Quantifiers and Associated Meanings

Character

Description

*

Matches the preceding character or subexpression zero or more times. For example, 'zo*' matches "z" and "zoo". * is equivalent to {0,}.

+

Matches the preceding character or subexpression one or more times. For example, 'zo+' matches "zo" and "zoo", but not "z". + is equivalent to {1,}.

?

Matches the preceding character or subexpression zero or one time. For example, 'do(es)?' matches the "do" in "do" or "does". ? is equivalent to {0,1}

{n}

n is a nonnegative integer. Matches exactly n times. For example, 'o{2}' does not match the 'o' in "Bob," but matches the two o's in "food".

{n,}

n is a nonnegative integer. Matches at least n times. For example, 'o{2,}' does not match the 'o' in "Bob" and matches all the o's in "foooood". 'o{1,}' is equivalent to 'o+'. 'o{0,}' is equivalent to 'o*'.

{n,m}

m and n are nonnegative integers, where n <= m. Matches at least n and at most m times. For example, 'o{1,3}' matches the first three o's in "fooooood". 'o{0,1}' is equivalent to 'o?'. Note that you cannot put a space between the comma and the numbers.

With a large input document, chapter numbers could easily exceed nine, so you need a way to handle two or three digit chapter numbers. Quantifiers give you that capability. The following JScript regular expression matches chapter headings with any number of digits:

/Chapter [1-9][0-9]*/

The following VBScript regular expression performs the identical match:

"Chapter [1-9][0-9]*"

Notice that the quantifier appears after the range expression. Therefore, it applies to the entire range expression which, in this case, specifies only digits from 0 through 9, inclusive.

The '+' quantifier is not used here because there does not necessarily need to be a digit in the second or subsequent position. The '?' character also is not used because it limits the chapter numbers to only two digits. You want to match at least one digit following 'Chapter' and a space character.

If you know that your chapter numbers are limited to only 99 chapters, you can use the following JScript expression to specify at least one, but not more than 2 digits.

/Chapter [0-9]{1,2}/

For VBScript, use the following regular expression:

"Chapter [0-9]{1,2}"

The disadvantage to the expression shown above is that if there is a chapter number greater than 99, it will still only match the first two digits.

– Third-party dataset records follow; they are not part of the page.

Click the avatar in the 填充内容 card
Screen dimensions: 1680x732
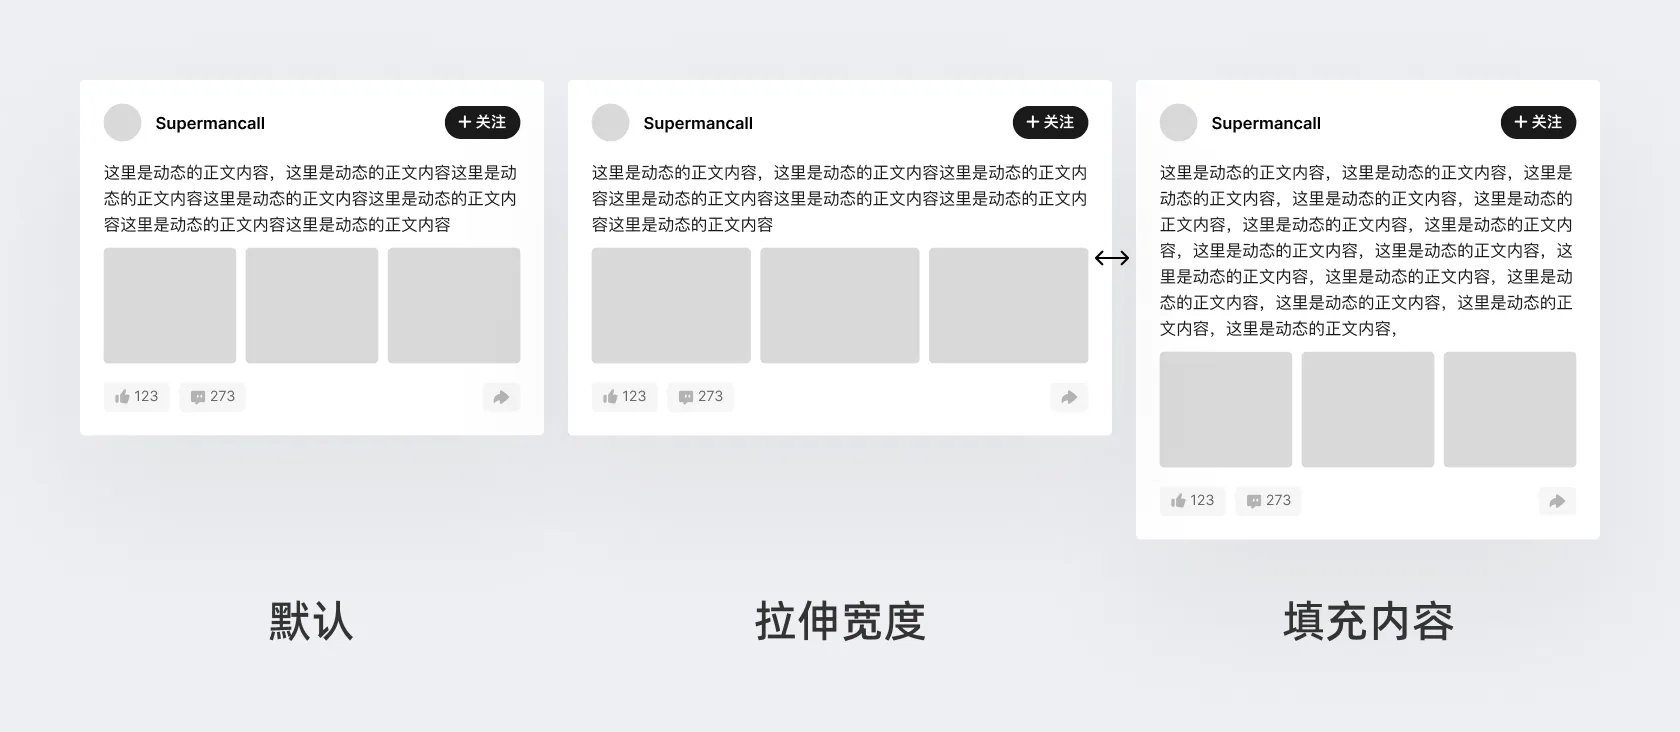click(1178, 123)

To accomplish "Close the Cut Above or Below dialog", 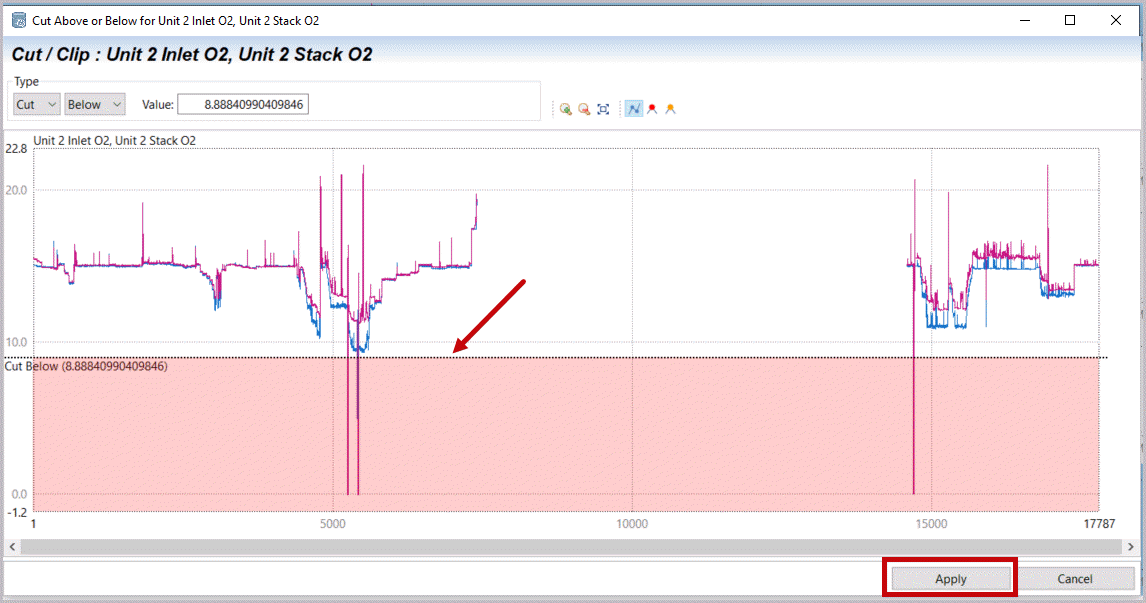I will click(1116, 20).
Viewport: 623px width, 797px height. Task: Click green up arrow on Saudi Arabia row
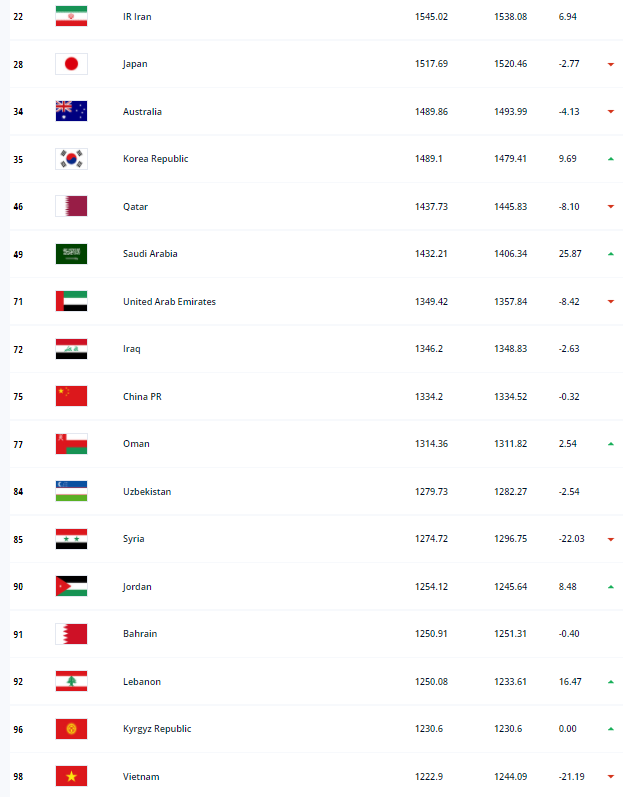(611, 254)
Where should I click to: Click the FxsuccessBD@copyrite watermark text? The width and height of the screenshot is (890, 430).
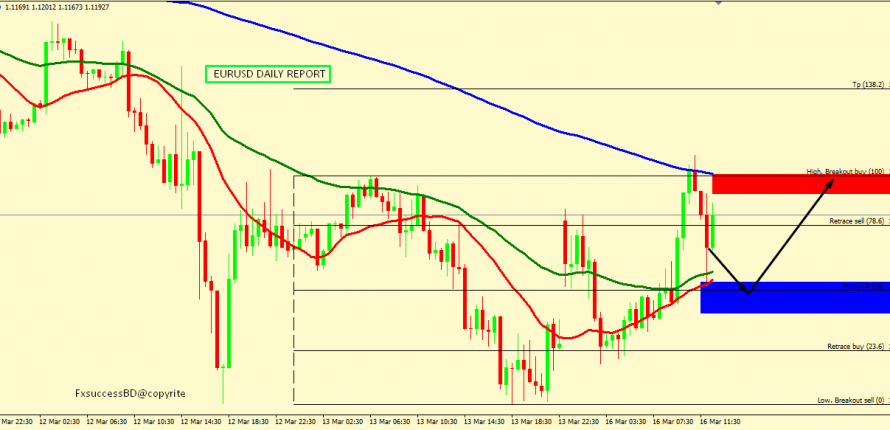137,394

Another disadvantage is that somebody could create a Chapter 0 and it would match. A better JScript expression for matching only two digits are the following:

/Chapter [1-9][0-9]?/

-or-

/Chapter [1-9][0-9]{0,1}/

For VBScript, the following expressions are equivalent:

"Chapter [1-9][0-9]?"

-or-

"Chapter [1-9][0-9]{0,1}"

The '*', '+', and '?' quantifiers are all what are referred to as greedy, that is, they match as much text as possible. Sometimes that is not at all what you want to happen. Sometimes, you just want a minimal match.

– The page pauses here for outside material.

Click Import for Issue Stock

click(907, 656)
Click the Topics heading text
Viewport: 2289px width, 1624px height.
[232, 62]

Say, for example, you are searching an HTML document for an occurrence of a chapter title enclosed in an H1 tag. That text appears in your document as:

<H1>Chapter 1: Introduction to Regular Expressions</H1>

The following expression matches everything from the opening less than symbol (<) to the greater than symbol (>) at the end of the closing H1 tag.

/<.*>/

The VBScript regular expression is:

"<.*>"

If all you really wanted to match was the opening H1 tag, the following, non-greedy expression matches only <H1>.

/<.*?>/

-or-

"<.*?>"

By placing the '?' after a '*', '+', or '?' quantifier, the expression is transformed from a greedy to a non-greedy, or minimal, match.